* 元の文章 *
------------------------------------

同センターにおける引き取り成猫の数は292頭(令和4年度)。
この数字には昨今、社会問題ともいえる多頭飼育崩壊の猫も含まれています。
多頭飼育崩壊の猫たちは、飼育されていたにも関わらず、社会化ができていない猫が多く、譲渡までの道のりは極めて困難です。
そうなると、センター内にいる日数が長くなるため、収容スペースの拡大は必須です。
これらの問題を受けて、名古屋市では、平成30年6月に発生した多頭飼育崩壊の44頭の猫の引き取りをきっかけに「人とペットの共生推進プラン」を策定し、プランの中に犬猫の収容スペースの拡大を掲げました。

こうして同センター敷地内に令和4年6月に新たに設置したのが、猫の飼育施設「にゃごラーレ」です。
「にゃごラーレ」は、イタリア語で猫が鳴く「Miagolare(ミャゴラーレ)」と、「なごや」を掛け合わせ命名。同施設には飼育室が7部屋あり、最大収容数は160頭です。

------------------------------------

* データの中身 *

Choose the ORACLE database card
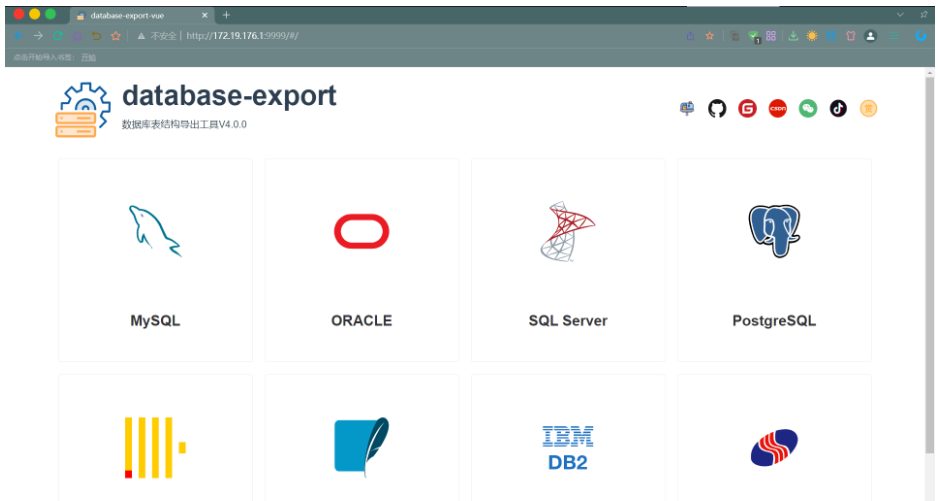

------------------------------------

* やること A *
名古屋の猫の施設についての文章によると、「にゃごラーレ」には最大で何頭の猫を入れられますか。
* やること B *
名古屋の猫の施設「にゃごラーレ」についての文章を、最後の文のあとから書き続けてください。

* 答え A *
最大160頭です。

* 答え B *
最も注目すべき点は、施設内の馴化部屋です。これは、人馴れしていない猫を職員さんたちが徐々に馴らして「人のことが好きな猫」にするためのトレーニングをする場所。

トレーニングと言っても、躾をするわけではなく、職員さんからおやつをもらったり、声をかけてもらったりすることで「人は怖くないよ!人と一緒にいると楽しいよ!」とわかってもらうための「社会化トレーニング」なのです。
多頭飼育の家からここにやってきた猫のタカミちゃんは、収容当時、職員さんを見ただけで、シャーシャー言いながら猫パンチを繰り出していましたが、馴化部屋に移って、トレーニングを続けた結果、驚くほど穏やかな猫になったと言います。

タカミちゃんが、新しい飼い主さんと暮らせる日もそう遠くはないでしょう。

猫施設「にゃごラーレ」の猫(タカミ)

▲猫施設「にゃごラーレ」の猫(タカミ)

その馴化トレーニングも、職員総出で行います。
猫たちの健康状態や変化もその都度、きめ細かく記録され、翌日への引継ぎにも余念がありません。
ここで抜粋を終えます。